*What to work on*:
**A)** Rewrite the paragraph beginning "The court rejected counsel's contention" in the court sanctions passage as a shorter bulleted list that keeps its main facts.
**B)** Retype the part of the court sanctions passage that opens with the words containing "The court rejected" and closes with "the State Bar.".

The court rejected counsel’s contention that he reviewed the cases cited. That is because the court rules require counsel to present accurate, truthful representations of the facts and law to the court. This was not done. Counsel’s attempt to blame staff also was rejected. Finally, counsel’s assertion of innocence was rejected by the court concluding that under the facts an inference could properly be drawn that counsel knowingly and unreasonably violated the rules. The result: counsel was sanctioned $7500 based on counsel’s failure to accept responsibility for his conduct; was directed to file a corrected brief; and the court clerk was directed to serve a copy of the order on the State Bar.

*Dataset section*:
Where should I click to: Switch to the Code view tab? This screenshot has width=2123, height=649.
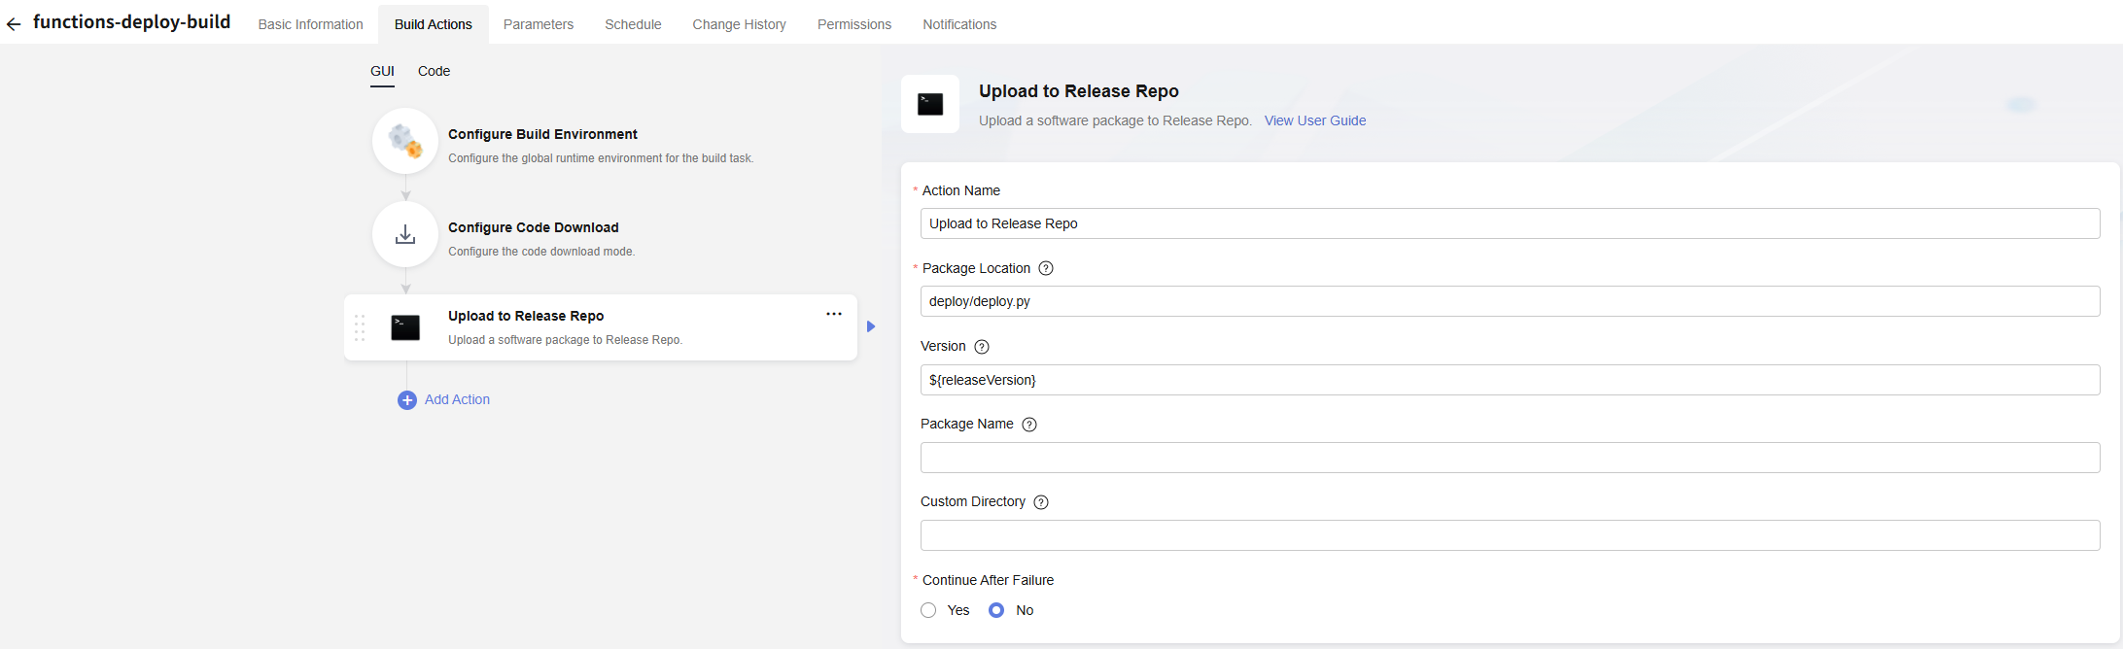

*Expected outputs*:
**A)**
- The court rejected counsel's claim that he had reviewed the cited cases, because court rules require accurate, truthful representations of fact and law, and this was not done.
- The court also rejected counsel's attempt to blame staff.
- The court rejected counsel's claim of innocence, concluding that the facts supported an inference that he knowingly and unreasonably violated the rules.
- Counsel was sanctioned $7500 for failing to accept responsibility for his conduct and was ordered to file a corrected brief.
- The court clerk was directed to serve a copy of the order on the State Bar.

**B)**
The court rejected counsel’s contention that he reviewed the cases cited. That is because the court rules require counsel to present accurate, truthful representations of the facts and law to the court. This was not done. Counsel’s attempt to blame staff also was rejected. Finally, counsel’s assertion of innocence was rejected by the court concluding that under the facts an inference could properly be drawn that counsel knowingly and unreasonably violated the rules. The result: counsel was sanctioned $7500 based on counsel’s failure to accept responsibility for his conduct; was directed to file a corrected brief; and the court clerk was directed to serve a copy of the order on the State Bar.